Under 18 USC 922(g)(1), a person is prohibited from possessing a gun if he:...has been convicted in any court of, a crime punishable by imprisonment for a term exceeding one year; ...

And applicable federal regulations define such conviction as follows (27 CFR 478.11, emphasis added):Crime punishable by imprisonment for a term exceeding 1 year. Any Federal, State or foreign offense for which the maximum penalty, whether or not imposed, is capital punishment or imprisonment in excess of 1 year. The term shall not include (a) any Federal or State offenses pertaining to antitrust violations, unfair trade practices, restraints of trade, or other similar offenses relating to the regulation of business practices or (b) any State offense classified by the laws of the State as a misdemeanor and punishable by a term of imprisonment of 2 years or less. What constitutes a conviction of such a crime shall be determined in accordance with the law of the jurisdiction in which the proceedings were held. Any conviction which has been expunged or set aside or for which a person has been pardoned or has had civil rights restored shall not be considered a conviction for the purposes of the Act or this part, unless such pardon, expunction, or restoration of civil rights expressly provides that the person may not ship, transport, possess, or receive firearms, or unless the person is prohibited by the law of the jurisdiction in which the proceedings were held from receiving or possessing any firearms.

The real question is whether the order described in this proposed Pennsylvania legislation will be considered a restoration of civil rights with respect to the original Pennsylvania conviction.

brickeyee
June 30, 2013, 12:53 PM
Except Congress zeroes out the federal money to restore rights at the federal level (and you need that to pass NICS) every year.

Frank Ettin
June 30, 2013, 12:58 PM
Except Congress zeroes out the federal money to restore rights at the federal level (and you need that to pass NICS) every year. That would have no effect on this.
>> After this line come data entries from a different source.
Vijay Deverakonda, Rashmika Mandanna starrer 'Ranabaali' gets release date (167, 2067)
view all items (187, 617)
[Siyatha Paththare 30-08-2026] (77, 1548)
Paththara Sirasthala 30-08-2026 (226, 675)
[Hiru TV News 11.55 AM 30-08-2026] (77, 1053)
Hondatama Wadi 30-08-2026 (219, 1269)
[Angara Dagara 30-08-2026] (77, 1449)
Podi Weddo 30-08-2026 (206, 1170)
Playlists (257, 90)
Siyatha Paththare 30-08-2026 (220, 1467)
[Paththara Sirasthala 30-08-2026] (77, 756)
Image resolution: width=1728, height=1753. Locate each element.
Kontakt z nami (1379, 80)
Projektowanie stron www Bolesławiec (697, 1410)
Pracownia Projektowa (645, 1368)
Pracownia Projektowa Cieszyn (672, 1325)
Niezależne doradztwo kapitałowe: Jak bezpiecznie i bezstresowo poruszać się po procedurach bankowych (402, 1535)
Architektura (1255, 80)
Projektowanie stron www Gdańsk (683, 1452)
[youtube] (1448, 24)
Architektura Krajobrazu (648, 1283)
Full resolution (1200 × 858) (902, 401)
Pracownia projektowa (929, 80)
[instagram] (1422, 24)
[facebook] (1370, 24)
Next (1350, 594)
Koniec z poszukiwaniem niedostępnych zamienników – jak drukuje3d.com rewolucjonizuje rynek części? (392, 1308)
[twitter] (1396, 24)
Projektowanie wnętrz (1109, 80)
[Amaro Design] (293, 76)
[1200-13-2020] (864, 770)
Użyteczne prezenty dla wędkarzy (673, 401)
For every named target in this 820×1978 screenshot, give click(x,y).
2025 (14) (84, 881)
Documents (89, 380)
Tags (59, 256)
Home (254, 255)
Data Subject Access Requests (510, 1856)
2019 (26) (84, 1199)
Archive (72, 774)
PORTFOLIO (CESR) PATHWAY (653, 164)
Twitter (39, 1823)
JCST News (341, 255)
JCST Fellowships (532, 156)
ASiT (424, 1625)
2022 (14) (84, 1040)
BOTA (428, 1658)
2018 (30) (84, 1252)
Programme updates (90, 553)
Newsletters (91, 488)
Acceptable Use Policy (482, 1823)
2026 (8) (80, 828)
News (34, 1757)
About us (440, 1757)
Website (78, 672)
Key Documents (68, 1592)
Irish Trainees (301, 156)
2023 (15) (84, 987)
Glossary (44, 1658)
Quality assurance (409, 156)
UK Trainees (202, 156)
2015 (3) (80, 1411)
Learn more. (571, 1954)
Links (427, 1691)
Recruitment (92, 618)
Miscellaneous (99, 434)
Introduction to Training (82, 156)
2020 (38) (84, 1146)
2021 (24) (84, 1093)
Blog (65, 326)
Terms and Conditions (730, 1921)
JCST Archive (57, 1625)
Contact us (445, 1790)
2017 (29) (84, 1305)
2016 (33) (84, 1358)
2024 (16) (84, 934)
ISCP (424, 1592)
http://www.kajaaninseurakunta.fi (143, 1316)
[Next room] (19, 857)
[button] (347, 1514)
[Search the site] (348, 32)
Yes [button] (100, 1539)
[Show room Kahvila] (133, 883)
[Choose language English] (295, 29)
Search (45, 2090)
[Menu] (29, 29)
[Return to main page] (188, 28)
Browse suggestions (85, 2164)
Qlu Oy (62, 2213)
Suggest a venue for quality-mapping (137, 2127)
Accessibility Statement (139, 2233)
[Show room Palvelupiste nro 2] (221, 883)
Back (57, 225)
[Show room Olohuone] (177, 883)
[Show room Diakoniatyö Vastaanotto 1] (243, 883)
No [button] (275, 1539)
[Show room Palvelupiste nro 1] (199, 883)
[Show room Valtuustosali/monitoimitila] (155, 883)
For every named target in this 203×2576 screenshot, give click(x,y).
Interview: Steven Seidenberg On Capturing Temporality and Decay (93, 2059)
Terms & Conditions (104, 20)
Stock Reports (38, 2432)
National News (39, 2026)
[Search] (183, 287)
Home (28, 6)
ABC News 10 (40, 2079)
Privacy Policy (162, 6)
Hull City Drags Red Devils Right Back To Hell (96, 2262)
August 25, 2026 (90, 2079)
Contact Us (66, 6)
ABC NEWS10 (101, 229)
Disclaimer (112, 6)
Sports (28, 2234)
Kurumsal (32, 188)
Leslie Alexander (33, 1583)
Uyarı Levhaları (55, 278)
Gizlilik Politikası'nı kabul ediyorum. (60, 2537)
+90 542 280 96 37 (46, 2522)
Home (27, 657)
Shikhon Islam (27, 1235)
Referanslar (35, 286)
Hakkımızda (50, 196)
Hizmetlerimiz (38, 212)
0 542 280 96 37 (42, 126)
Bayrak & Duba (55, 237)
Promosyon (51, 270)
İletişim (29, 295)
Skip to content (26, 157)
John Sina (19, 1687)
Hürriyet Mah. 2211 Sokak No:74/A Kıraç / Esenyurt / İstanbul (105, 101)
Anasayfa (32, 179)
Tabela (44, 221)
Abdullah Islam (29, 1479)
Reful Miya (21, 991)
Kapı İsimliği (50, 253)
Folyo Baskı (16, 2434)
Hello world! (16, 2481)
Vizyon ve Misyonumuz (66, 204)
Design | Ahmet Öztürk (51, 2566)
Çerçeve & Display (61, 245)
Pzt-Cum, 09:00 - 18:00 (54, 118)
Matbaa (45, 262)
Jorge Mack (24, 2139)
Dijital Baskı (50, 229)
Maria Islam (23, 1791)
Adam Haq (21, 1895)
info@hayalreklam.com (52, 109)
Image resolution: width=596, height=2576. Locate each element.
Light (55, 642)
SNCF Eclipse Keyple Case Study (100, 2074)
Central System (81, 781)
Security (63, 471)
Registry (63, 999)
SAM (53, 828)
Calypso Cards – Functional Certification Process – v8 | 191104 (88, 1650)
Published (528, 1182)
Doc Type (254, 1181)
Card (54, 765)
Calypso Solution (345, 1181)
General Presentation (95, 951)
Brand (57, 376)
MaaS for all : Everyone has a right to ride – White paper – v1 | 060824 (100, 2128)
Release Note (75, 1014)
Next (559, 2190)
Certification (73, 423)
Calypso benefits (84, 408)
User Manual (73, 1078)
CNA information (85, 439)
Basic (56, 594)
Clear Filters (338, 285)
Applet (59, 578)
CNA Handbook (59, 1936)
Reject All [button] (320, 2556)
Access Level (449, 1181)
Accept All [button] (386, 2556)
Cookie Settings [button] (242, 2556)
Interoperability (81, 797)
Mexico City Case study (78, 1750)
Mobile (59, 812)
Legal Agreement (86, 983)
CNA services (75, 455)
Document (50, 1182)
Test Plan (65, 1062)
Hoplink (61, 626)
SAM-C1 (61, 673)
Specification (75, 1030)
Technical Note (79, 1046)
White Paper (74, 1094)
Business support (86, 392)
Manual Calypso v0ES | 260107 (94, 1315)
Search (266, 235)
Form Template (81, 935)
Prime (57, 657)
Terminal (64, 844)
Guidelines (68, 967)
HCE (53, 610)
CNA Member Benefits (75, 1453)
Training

That only affects the federal program for removing a firearms disability arising from a violation of federal law.

Removal of state law disabilities by States will be reported to NICS by the States.

General Geoff
June 30, 2013, 10:50 PM
It should also be pointed out that in Pennsylvania, you do not have to pass a NICS check at an FFL to purchase a gun, you have to pass a PICS check (Pennsylvania's own version of NICS). So ostensibly, PICS would have record of any sort of state expungement that this bill would provide.

Frank Ettin
June 30, 2013, 11:51 PM
It should also be pointed out that in Pennsylvania, you do not have to pass a NICS check at an FFL to purchase a gun, you have to pass a PICS check (Pennsylvania's own version of NICS). So ostensibly, PICS would have record of any sort of state expungement that this bill would provide. That's fine if the guy is still a Pennsylvania resident. But people move.